It’s an act of hopefulness to make art; the artist is implicitly hoping that something of their creation will survive even if it’s only in memory. When I’m feeling stressed or at loose ends, I try to create something, even if it’s just for myself. I guess it helps cement my existence, to myself.
You can’t be inattentive when working with a lathe or a forge or a grinder – you can lose a finger or an eye, or worse – and you can wreck your work. But you don’t need all of your mind to create once you’re practiced at what you’re doing. To me, the act of making things becomes a sort of meditation: I disappear and for a while I’m just a fragment of intent trying to mold and shape things around me.
It also implies hopefulness, when I see something and think “I can do something with that!”
That’s a piece of oak root-mass, cut horizontally. The grain in the wood is exquisite and the wood itself is complicated and fascinating.
I see a spot I need to take down a bit more with Mr Happy Dancing Bandsaw, but that’s the way it’s looking now. It turns out that the top of a poly plastic bucket was just the right size, so I sawed off the bottom (I’ll use that for another bowl of some other material some other day) and now it’s ready for resin. I’m out of resin right now but I expect more will appear through the magic of UPS and ebay.
I’ve been slowly figuring out the right temperature and pour sequence to get cool effects in wood/resin. Part of me is screaming “you should be working on setting up the shed!” but I don’t have the energy for that, I’m too captivated by the news-cycle and maintaining my blog here.
I’m thinking of this piece a “misty hills” because it sort of reminds me of the hills behind Palo Alto, when you come into SFO in the morning and the fog is blowing through. But it could be any misty hill.
The wood is at a weird angle because I was impatient and didn’t let the bottom pour cure long enough, so the wood floated up.
One thing I learned doing pieces like this is that you have to stop frequently and see how the exterior appears. If I had cut down much deeper, I’d have completely lost this spot where the resin meets the wood.

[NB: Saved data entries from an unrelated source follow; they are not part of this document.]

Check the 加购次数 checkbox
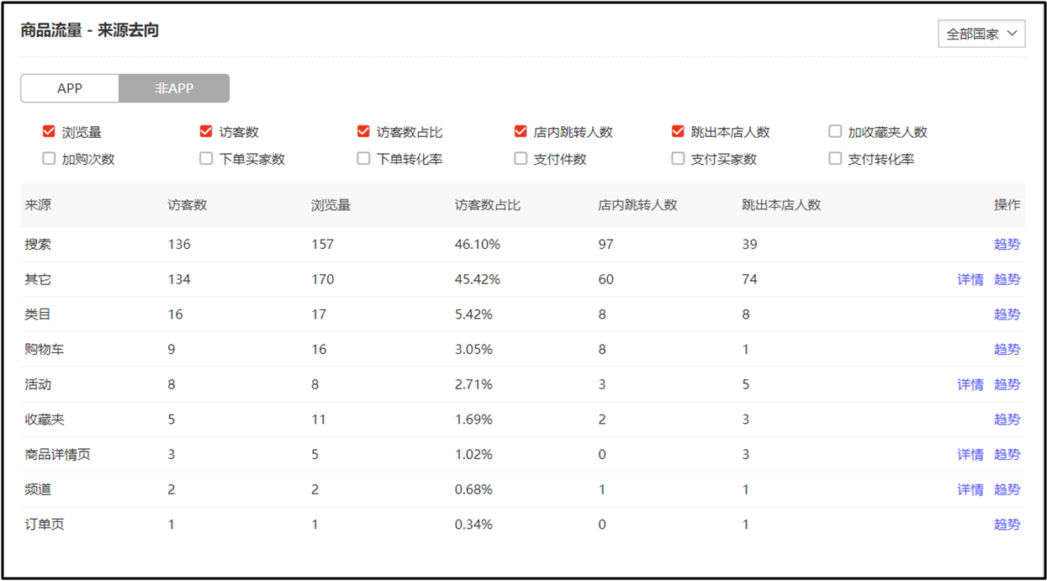 tap(49, 158)
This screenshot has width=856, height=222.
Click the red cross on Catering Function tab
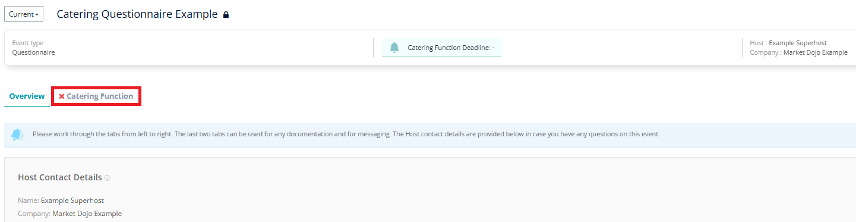[x=62, y=96]
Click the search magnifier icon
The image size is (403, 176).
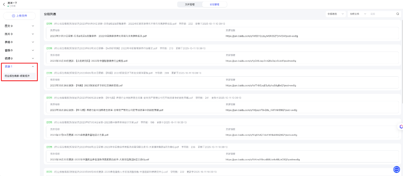point(397,14)
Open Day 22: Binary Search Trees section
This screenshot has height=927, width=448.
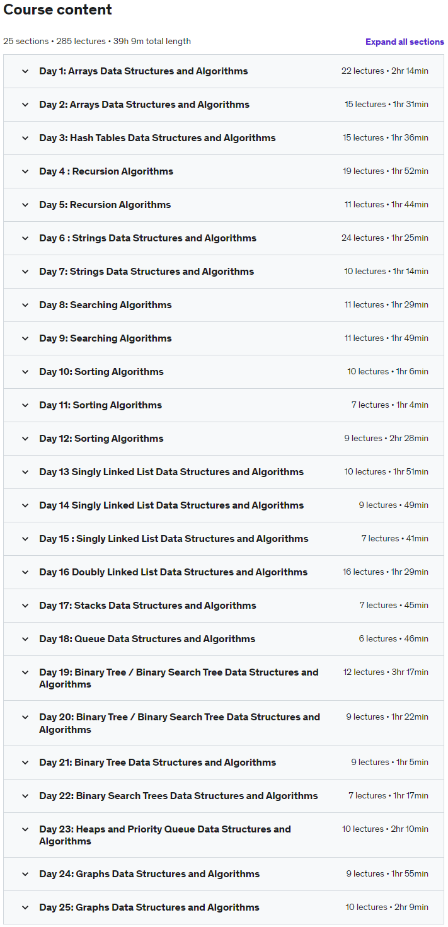178,796
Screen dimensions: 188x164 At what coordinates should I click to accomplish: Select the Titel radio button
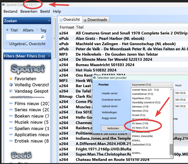tap(8, 30)
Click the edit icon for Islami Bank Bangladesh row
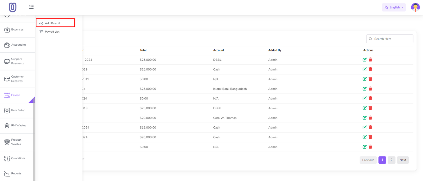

It needs some more polishing and finishing but I think it’s looking like a bowl!
Normally, one would want to turn wood pretty thin, but my observation is that the transition-spots between the wood and the resin look pretty cool, edge-on, so it doesn’t pay to make the wood too thin. A few more coats of clear drying oil and the surface will pop.
I have been having a great time making bowls. These are very satisfying: heavy and smooth, and visually complicated. I can sit and stare into the clouds, and get lost for a while.
It’s hard to post interesting pictures of resin being poured into a bucket, so I probably won’t post any more of the shattered oak piece until I turn it.
Also on my shelf at the shop are two more pieces cut from Ant Log, which I am thinking of as “Son of Ant Log” and “The Revenge of Ant Log” – I need more resin and then I will set them up and give them a spin.